Skip to content

dmilios/dirichletGPC

Repository files navigation

Dirichlet-based GP Classification

We provide the code of our paper:
Dimitrios Milios, Raffaello Camoriano, Pietro Michiardi,Lorenzo Rosasco, Maurizio Filippone. Dirichlet-based Gaussian Processes for Large-scale Calibrated Classification.
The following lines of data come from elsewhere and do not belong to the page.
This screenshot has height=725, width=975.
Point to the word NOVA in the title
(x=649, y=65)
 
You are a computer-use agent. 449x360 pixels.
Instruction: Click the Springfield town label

In proceedings of NeurIPS, pages 6008-6018, 2018.

@inproceedings{NIPS2018_7840,
	title = {Dirichlet-based Gaussian Processes for Large-scale Calibrated Classification},
	author = {Milios, Dimitrios and Camoriano, Raffaello and Michiardi, Pietro and Rosasco, Lorenzo and Filippone, Maurizio},
	booktitle = {Advances in Neural Information Processing Systems 31},
	editor = {S. Bengio and H. Wallach and H. Larochelle and K. Grauman and N. Cesa-Bianchi and R. Garnett},
	pages = {6008--6018},
	year = {2018},
	publisher = {Curran Associates, Inc.}
}

Prerequisites

GPflow version 1.2.0 or newer:
https://github.com/GPflow/GPflow/tree/v1.2.0

Main scripts

1. Simple example of Dirichlet-based Classification

run_dirichletGP_example.py is a demonstration of Dirichlet-based classification, where a synthetic dataset is used.

2. Evaluation experiments

run_evaluation_experiment.py performs evaluation of the following methods:

  • gpc: Variational GP classification (Hensman2015)
  • gpd: Our Dirichlet-based approach based on Titsias2009
  • gpr: GPR classification based on Titsias2009
  • gprc: GPR classification with post-hoc calibration (Platt scaling)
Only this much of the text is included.